In the present embodiment, a case where the input voltage in the normal operation state is 14.5v and the preset zener voltage (breakdown voltage) level is 15v will be described as an example.
Since the output voltage input to the cathode is equal to or lower than a preset zener voltage (breakdown voltage) level, the zener diode ZD1 is not conductive. Accordingly, the voltage applied to the node a is maintained at 0V.
Since the zener diode ZD1 is not conducting, the first switching element Q1 and the second switching element Q2 do not operate, and thus R1, R3, and R5 are not recognized and are detected at the b and c nodes. The voltage is equal to 14.5v.
When the resistance ratio of the load resistors R7 and R8 is set to 10: 1, the voltage detected at the point d is divided according to the resistance ratios of the load resistors R7 and R8 so that the voltage applied to R8 is 14.5, which is an input voltage. v has a value of 1.3v.

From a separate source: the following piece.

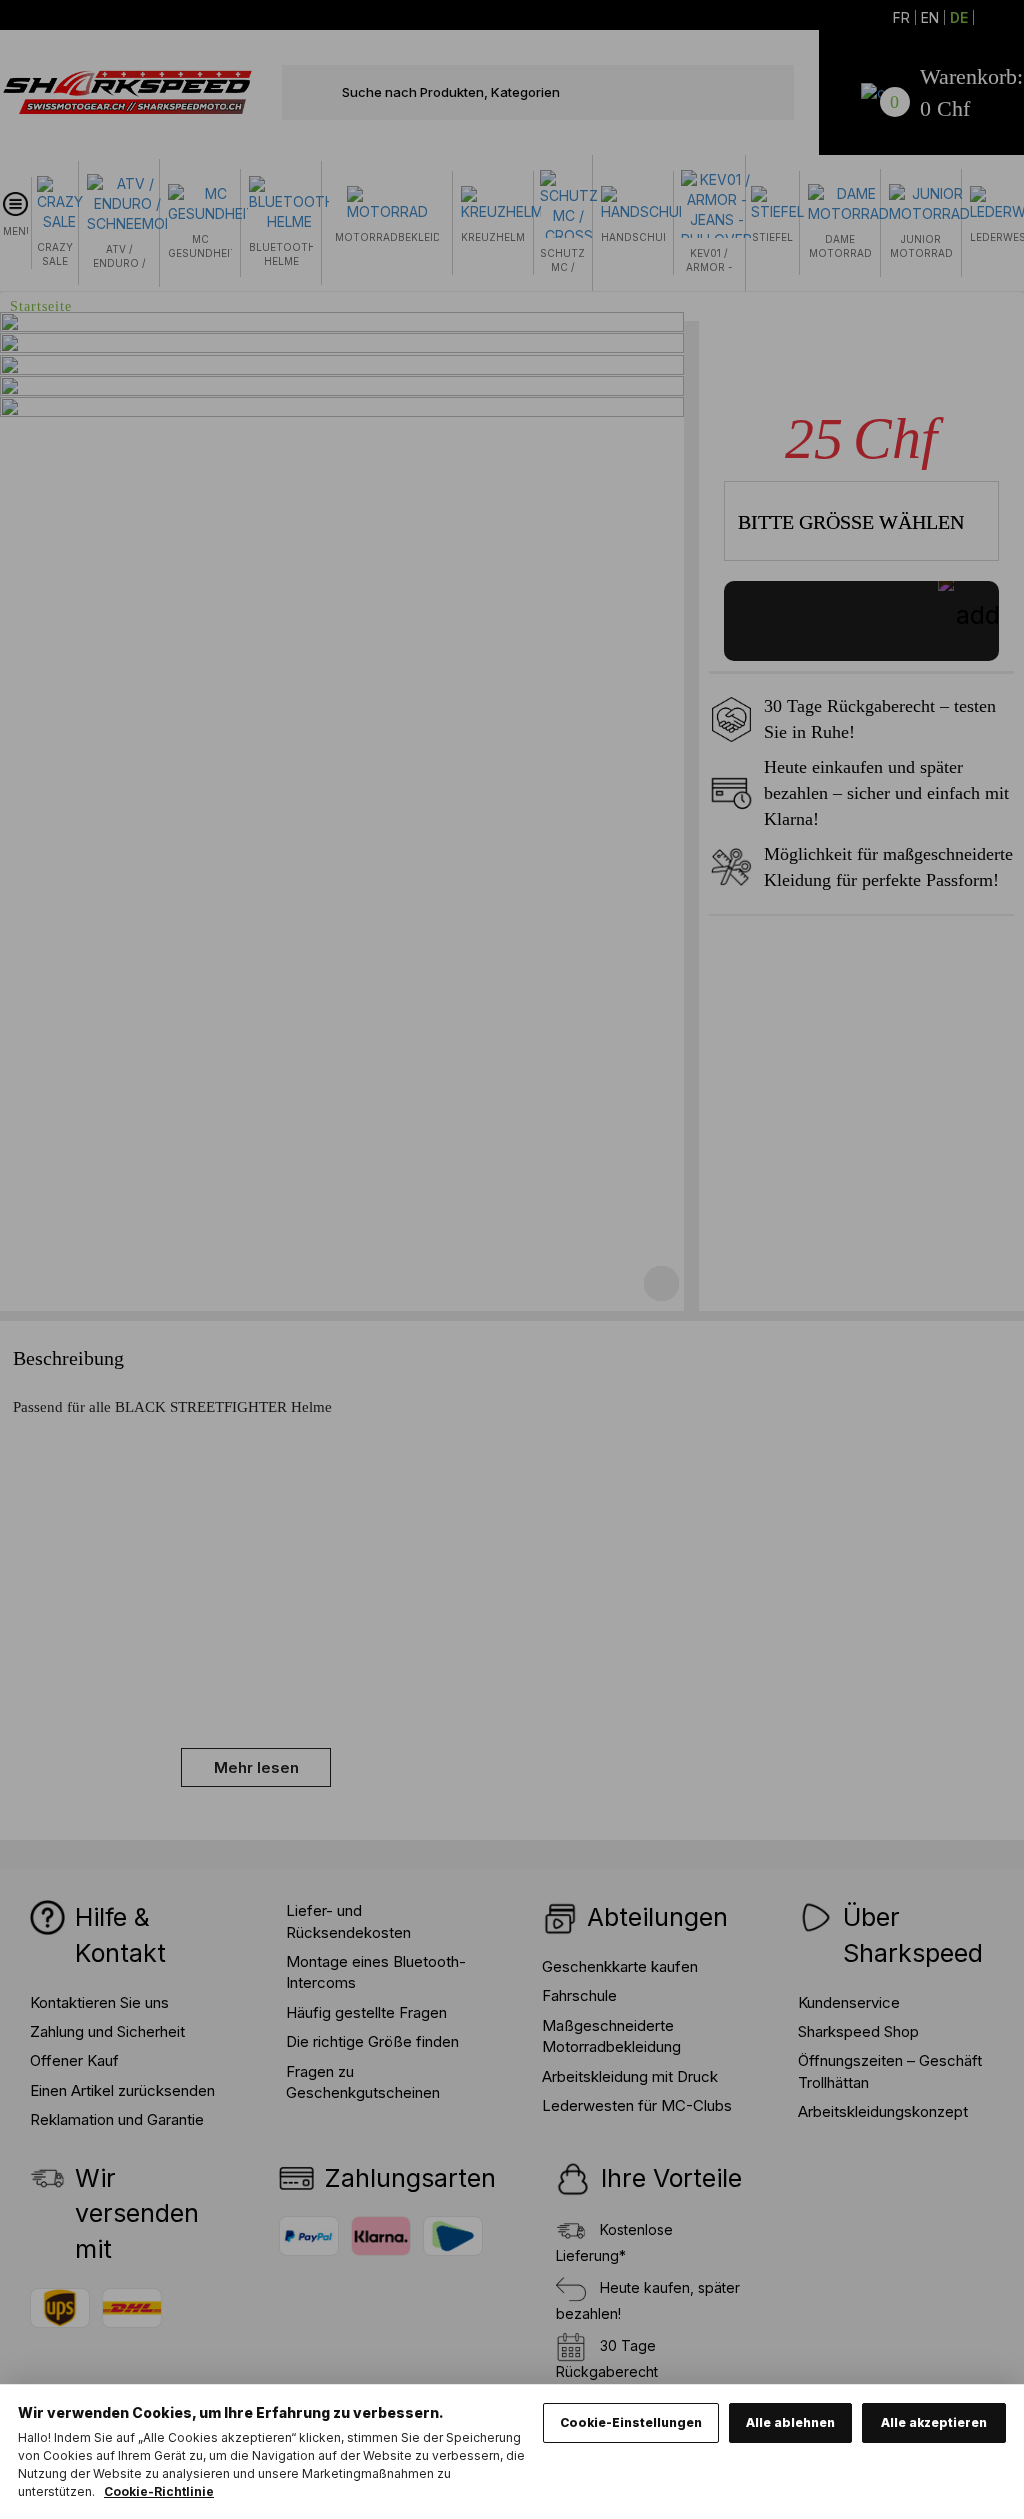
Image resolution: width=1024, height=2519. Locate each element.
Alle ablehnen (790, 2422)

In addition, since the output voltage inputted to the cathode is equal to or less than a preset zener voltage (breakdown voltage) level, the circuit operates normally. The d node between the load resistors R7 and R8 has a load resistance at an input voltage of 14.5v. A constant voltage is applied according to the voltage distribution of R7 and R8.

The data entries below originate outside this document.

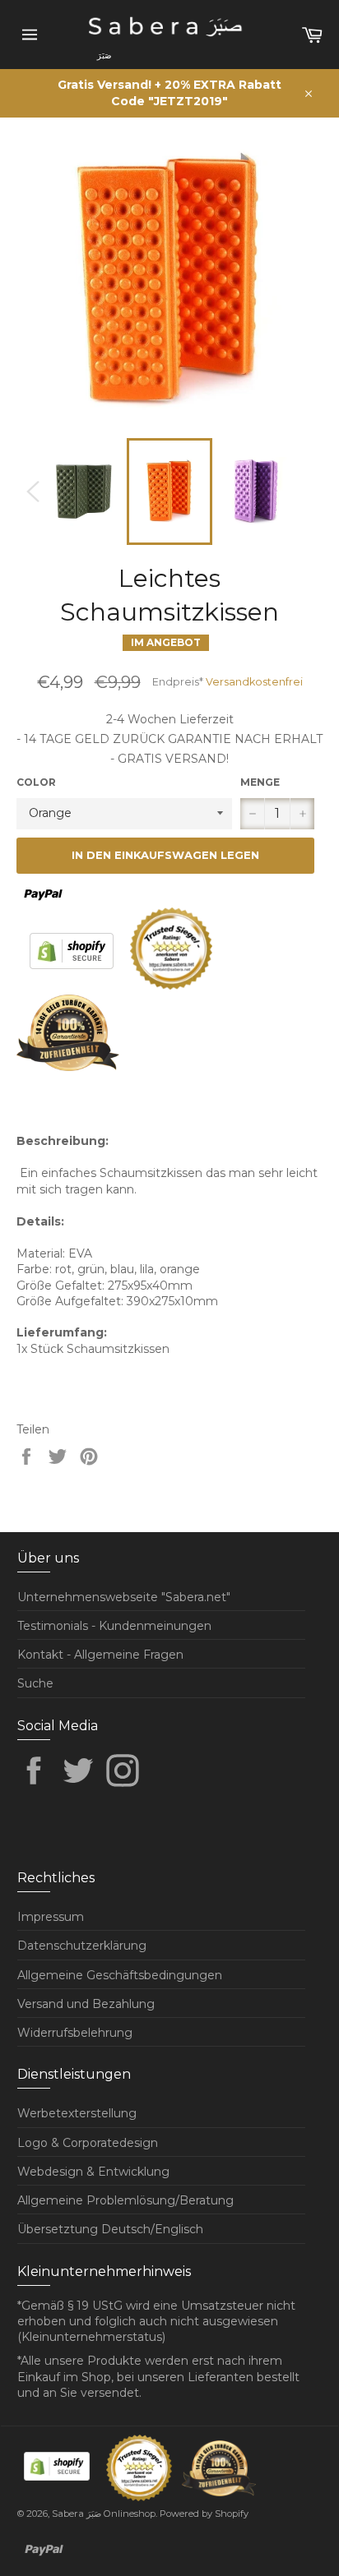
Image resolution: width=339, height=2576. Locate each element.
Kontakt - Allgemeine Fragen (100, 1654)
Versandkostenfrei (254, 682)
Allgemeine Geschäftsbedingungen (119, 1975)
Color (36, 782)
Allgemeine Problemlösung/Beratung (125, 2200)
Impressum (50, 1916)
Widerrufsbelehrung (74, 2032)
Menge (260, 782)
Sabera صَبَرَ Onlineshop (104, 2513)
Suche (35, 1683)
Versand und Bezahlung (86, 2004)
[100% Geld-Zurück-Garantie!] (67, 1066)
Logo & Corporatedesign (87, 2142)
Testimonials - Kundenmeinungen (114, 1625)
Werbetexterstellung (77, 2113)
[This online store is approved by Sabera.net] (173, 985)
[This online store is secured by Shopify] (73, 985)
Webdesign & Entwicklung (93, 2171)
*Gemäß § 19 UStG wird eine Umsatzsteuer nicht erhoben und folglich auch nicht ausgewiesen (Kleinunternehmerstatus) (156, 2321)
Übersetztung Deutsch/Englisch (110, 2229)
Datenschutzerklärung (81, 1945)
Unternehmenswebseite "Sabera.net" (123, 1597)
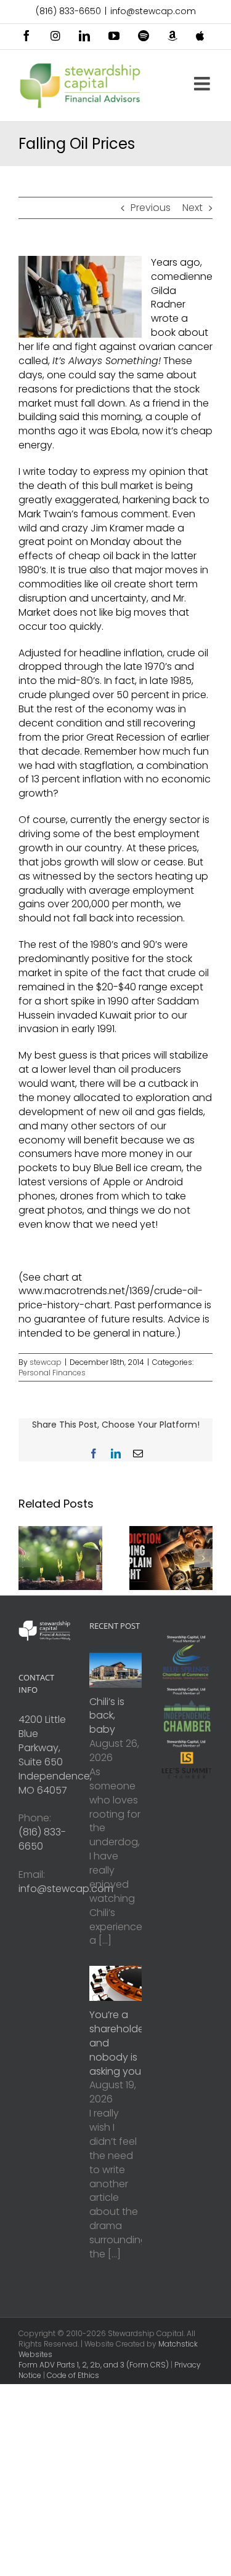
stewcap (46, 1362)
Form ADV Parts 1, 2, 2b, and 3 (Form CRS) (93, 2364)
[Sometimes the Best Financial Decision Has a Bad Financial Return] (60, 1534)
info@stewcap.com (153, 11)
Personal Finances (52, 1372)
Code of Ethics (73, 2375)
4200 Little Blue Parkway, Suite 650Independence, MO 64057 (55, 1754)
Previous (151, 208)
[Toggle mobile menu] (203, 83)
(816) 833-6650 (68, 11)
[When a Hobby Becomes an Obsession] (171, 1534)
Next (192, 208)
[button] (27, 1558)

For example, in the case where t1 has passed, for example, when the input voltage is 22v, without the
An output voltage input to the cathode is input at a predetermined zener voltage (breakdown voltage) level or higher, and a voltage above the breakdown voltage of the zener diode ZD1 is applied to the load resistor R9.
That is, since the input voltage in the normal operation state is 14.5v and the zener voltage of the zener diode ZD1 is 15v, the output voltage 22v input to the cathode is equal to or higher than the preset zener voltage (breakdown voltage) level. A voltage of 7v is applied to node a.

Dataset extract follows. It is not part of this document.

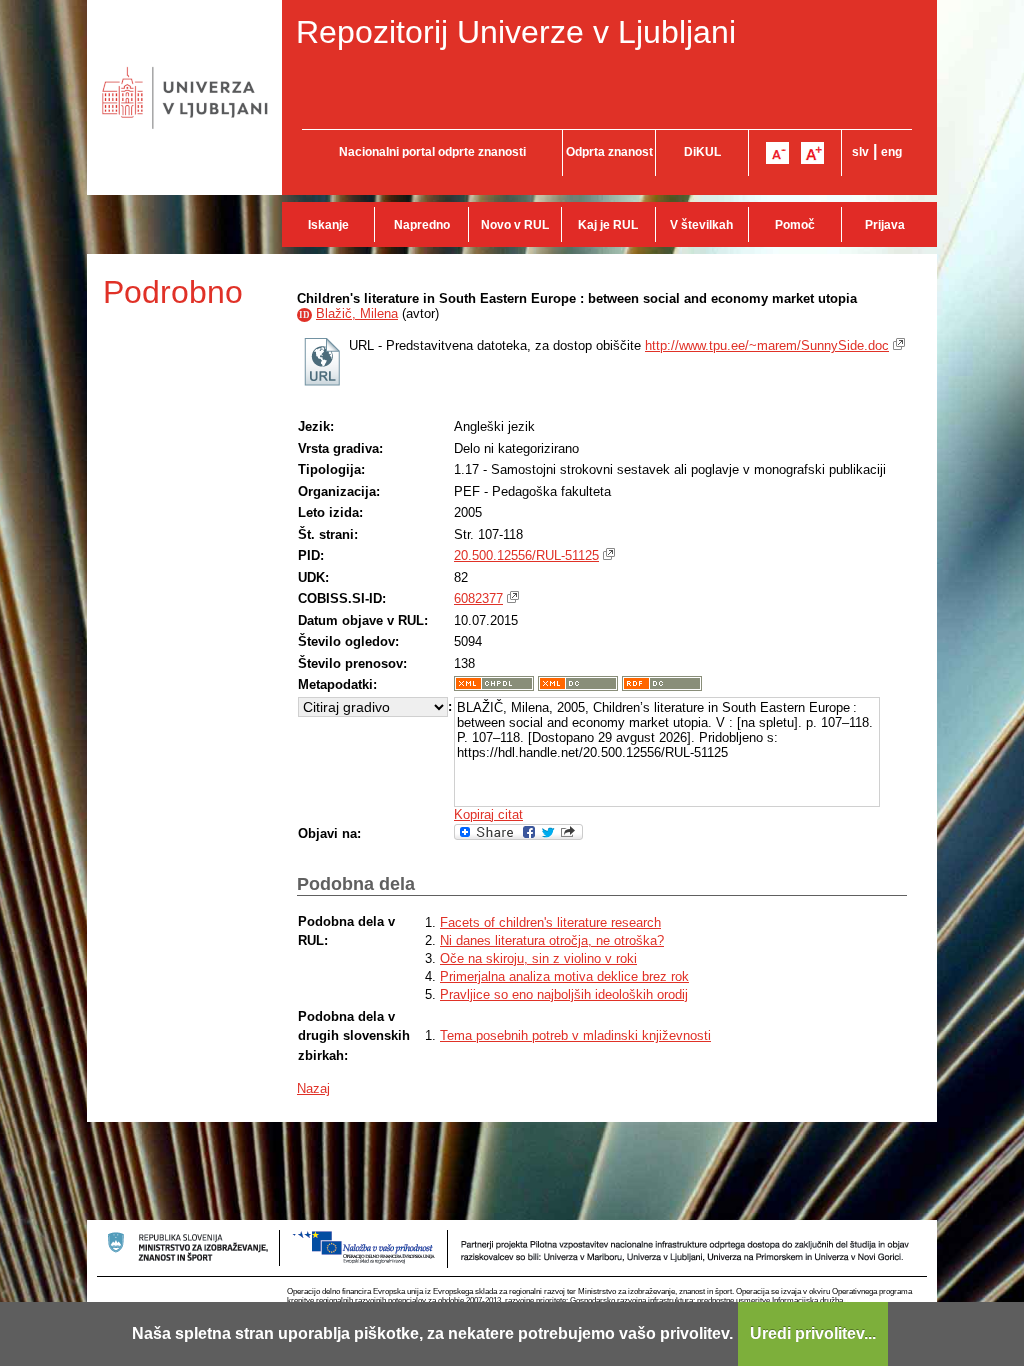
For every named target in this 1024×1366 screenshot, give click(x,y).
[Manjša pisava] (777, 153)
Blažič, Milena (357, 313)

The first switching element Q1 is turned on by the voltage applied at the node a. For example, when the input voltage is AC power and the period is 3 ms, the voltage rectified and smoothed by the rectifying diode D1 and the smoothing capacitor C1 decreases with time, and accordingly, The voltage detected at each node also decreases over time.
The a and c nodes are reduced in the same width with a difference of 15v which is a zener voltage of the zener diode ZD1.
The voltage at node b is a voltage at which the first switching element Q1 and the second switching element Q2 are turned on. The emitter resistor R5 is connected in parallel with the load resistors R7 and R8. Will be reduced in width.
As shown in FIG. 2, the voltage detected by the
Therefore, the voltage difference rectified and smoothed by the rectifying diode D1 and the smoothing capacitor C1 is alleviated by the first and second switching elements Q1 and Q2 so that the load malfunctions due to overvoltage. Destruction is prevented.
As shown in the drawing, the reduction width of the voltage is alleviated by the first and second switching elements Q1 and Q2 to supply a more stable voltage.
The
In addition, each device value may be set to a resistance value such that the operating voltage is sufficiently applied by checking a protection level when an actual circuit is applied.
As described above, the present invention relates to an overvoltage protection circuit 150 applied to an output terminal of an LED driver. Output stage circuit can be protected.
Features, structures, effects, and the like described in the above embodiments are included in at least one embodiment of the present invention, and are not necessarily limited to only one embodiment. Furthermore, the features, structures, effects, and the like illustrated in each embodiment may be combined or modified with respect to other embodiments by those skilled in the art to which the embodiments belong. Therefore, it should be understood that the present invention is not limited to these combinations and modifications.
While the present invention has been particularly shown and described with reference to exemplary embodiments thereof, it is to be understood that the invention is not limited to the disclosed exemplary embodiments, but, on the contrary, It will be understood that various modifications and applications are possible. For example, each component specifically shown in the embodiments can be modified and implemented. It is to be understood that all changes and modifications that come within the meaning and range of equivalency of the claims are therefore intended to be embraced therein.
Claims (7)
A rectifier diode for rectifying the voltage transformed by the transformer;
A smoothing capacitor for smoothing the voltage rectified by the rectifying diode;
A zener diode whose conduction state is controlled according to the level of the rectified and smoothed output voltage in the rectifying diode and the smoothing capacitor; And
And first and second switching elements which are turned on and electrically connected to each other when the output voltage level applied to the zener diode is equal to or higher than the zener voltage of the zener diode.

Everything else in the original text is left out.